> WHAT THE TASK ASKS
Identify and copy every line in the entries below that contains the string "will". Case counts.

> DATA SHOWN
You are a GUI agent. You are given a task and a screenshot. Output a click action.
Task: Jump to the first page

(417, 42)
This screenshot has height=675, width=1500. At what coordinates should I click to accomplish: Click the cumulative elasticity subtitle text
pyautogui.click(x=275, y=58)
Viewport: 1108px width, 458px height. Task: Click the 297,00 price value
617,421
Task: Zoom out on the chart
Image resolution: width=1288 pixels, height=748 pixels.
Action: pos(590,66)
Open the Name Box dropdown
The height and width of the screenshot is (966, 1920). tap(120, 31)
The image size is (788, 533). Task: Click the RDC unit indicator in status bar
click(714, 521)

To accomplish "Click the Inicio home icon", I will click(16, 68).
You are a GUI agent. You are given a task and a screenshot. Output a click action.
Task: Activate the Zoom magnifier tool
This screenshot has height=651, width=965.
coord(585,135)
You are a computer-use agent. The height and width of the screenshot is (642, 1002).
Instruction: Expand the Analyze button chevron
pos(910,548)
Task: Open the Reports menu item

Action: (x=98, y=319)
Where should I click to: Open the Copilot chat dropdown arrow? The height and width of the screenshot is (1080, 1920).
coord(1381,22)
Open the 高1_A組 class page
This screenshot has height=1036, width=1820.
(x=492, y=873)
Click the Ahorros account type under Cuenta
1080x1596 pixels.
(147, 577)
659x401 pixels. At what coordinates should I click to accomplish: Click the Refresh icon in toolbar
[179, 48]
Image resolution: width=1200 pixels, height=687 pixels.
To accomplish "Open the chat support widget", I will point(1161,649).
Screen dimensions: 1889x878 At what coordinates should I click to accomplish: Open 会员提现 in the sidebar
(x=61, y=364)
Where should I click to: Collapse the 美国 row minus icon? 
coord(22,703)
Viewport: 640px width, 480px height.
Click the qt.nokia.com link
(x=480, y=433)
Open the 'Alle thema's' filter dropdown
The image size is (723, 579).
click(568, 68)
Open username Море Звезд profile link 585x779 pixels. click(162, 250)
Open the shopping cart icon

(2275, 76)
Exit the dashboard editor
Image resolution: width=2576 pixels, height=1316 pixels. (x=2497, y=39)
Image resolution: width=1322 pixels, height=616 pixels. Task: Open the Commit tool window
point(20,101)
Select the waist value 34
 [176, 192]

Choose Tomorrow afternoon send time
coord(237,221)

> CORRECT RESULT
To accomplish "Click the Inicio home icon", I will click(16, 68).
To accomplish "Open the chat support widget", I will point(1161,649).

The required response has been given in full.